EXERCISE OBJECTIVE -> Please rewrite the records below, substituting "Image size" for every "Screen dimensions" and changing nothing else. Leave out the pictures.

## Start DATA SUPPLIED

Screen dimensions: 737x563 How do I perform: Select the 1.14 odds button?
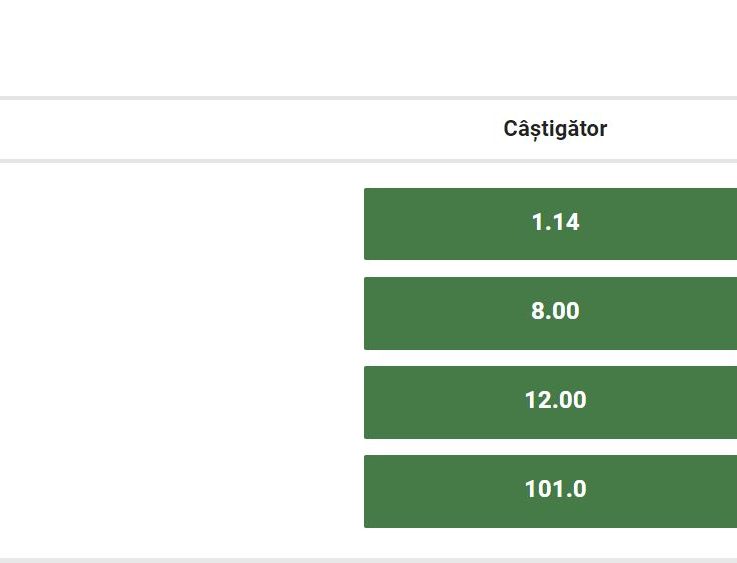point(550,224)
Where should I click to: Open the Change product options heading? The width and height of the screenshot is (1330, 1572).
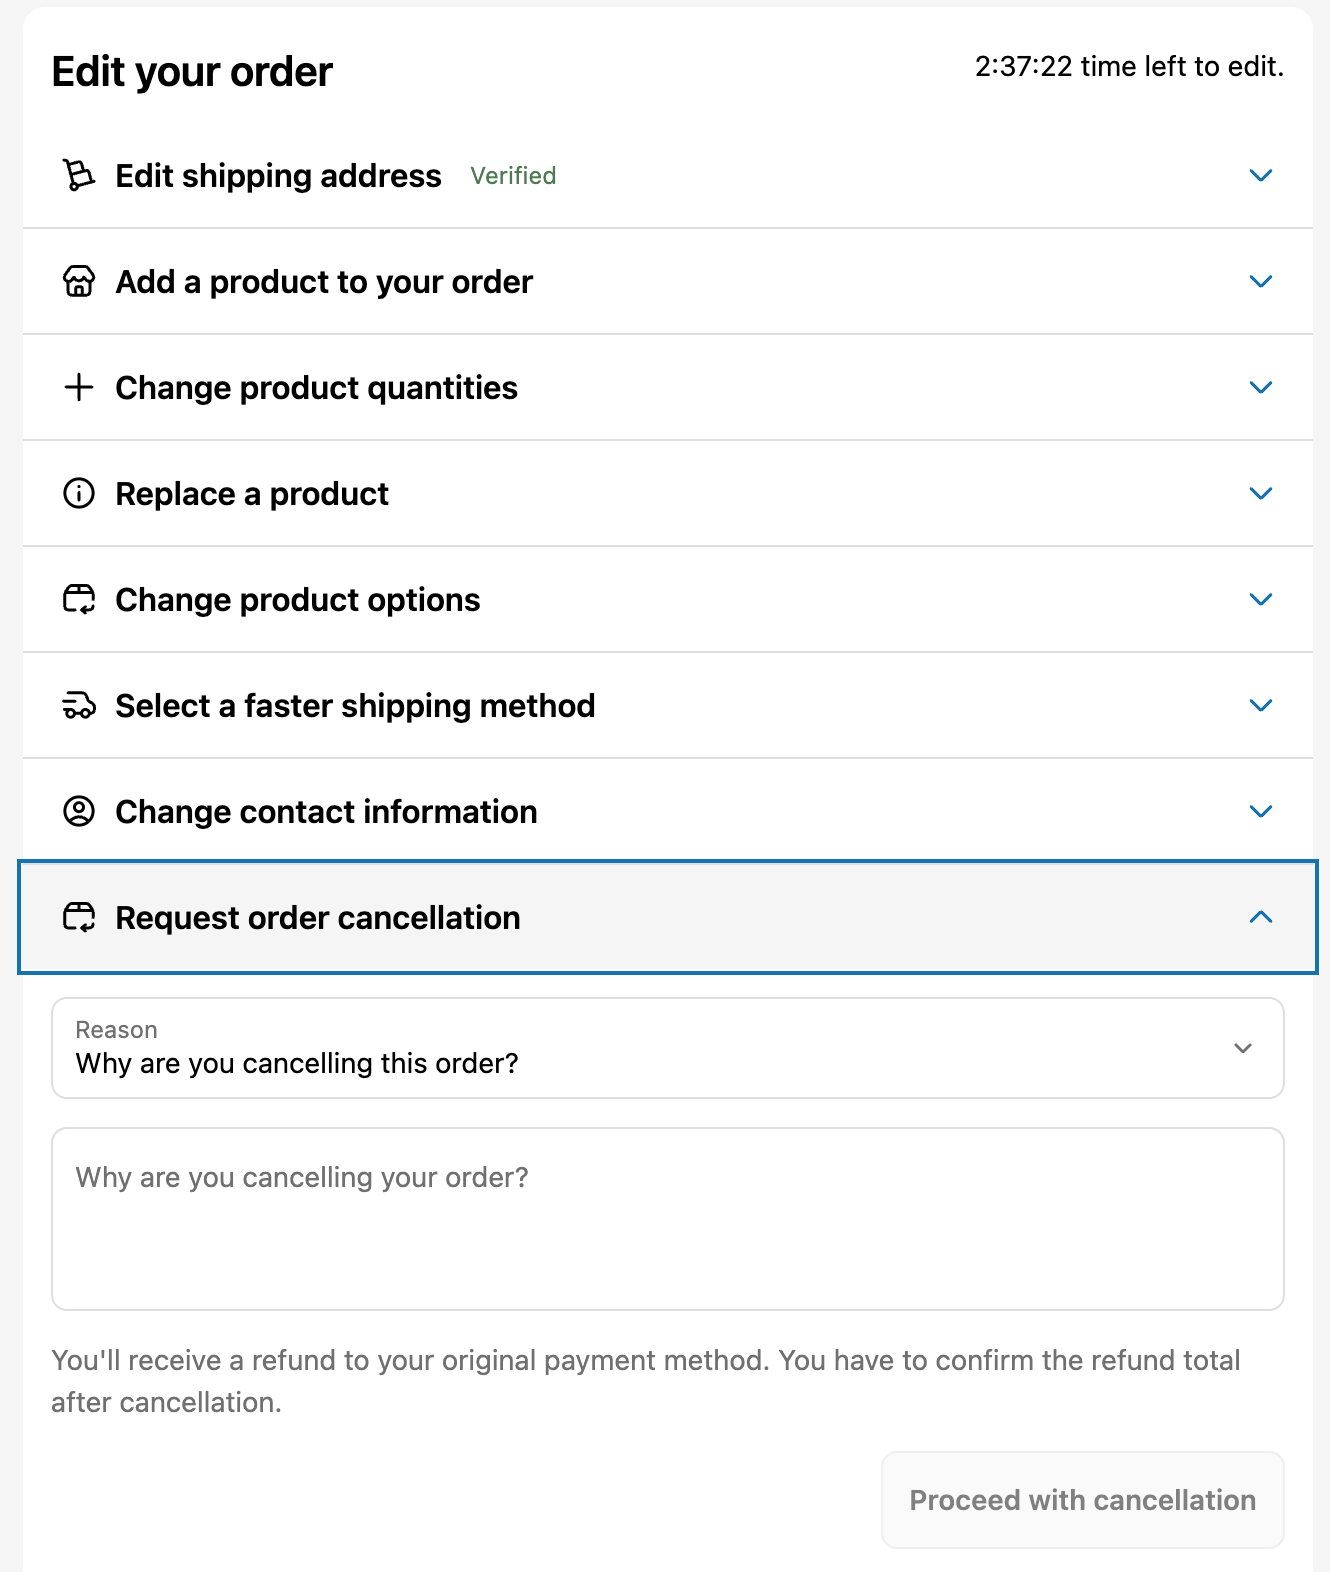point(298,600)
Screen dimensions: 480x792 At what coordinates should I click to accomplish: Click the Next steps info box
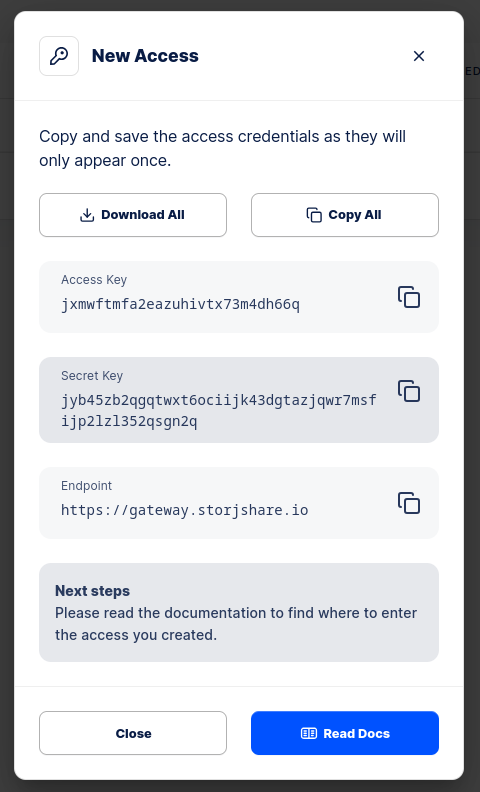(x=239, y=613)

## End DATA SUPPLIED

CORRECT ANSWER ->
Image size: 737x563 How do I perform: Select the 1.14 odds button?
point(550,224)
Where should I click to: Open the Change product options heading? The width and height of the screenshot is (1330, 1572).
point(298,600)
Image size: 480x792 At what coordinates should I click to accomplish: Click the Next steps info box
(x=239, y=613)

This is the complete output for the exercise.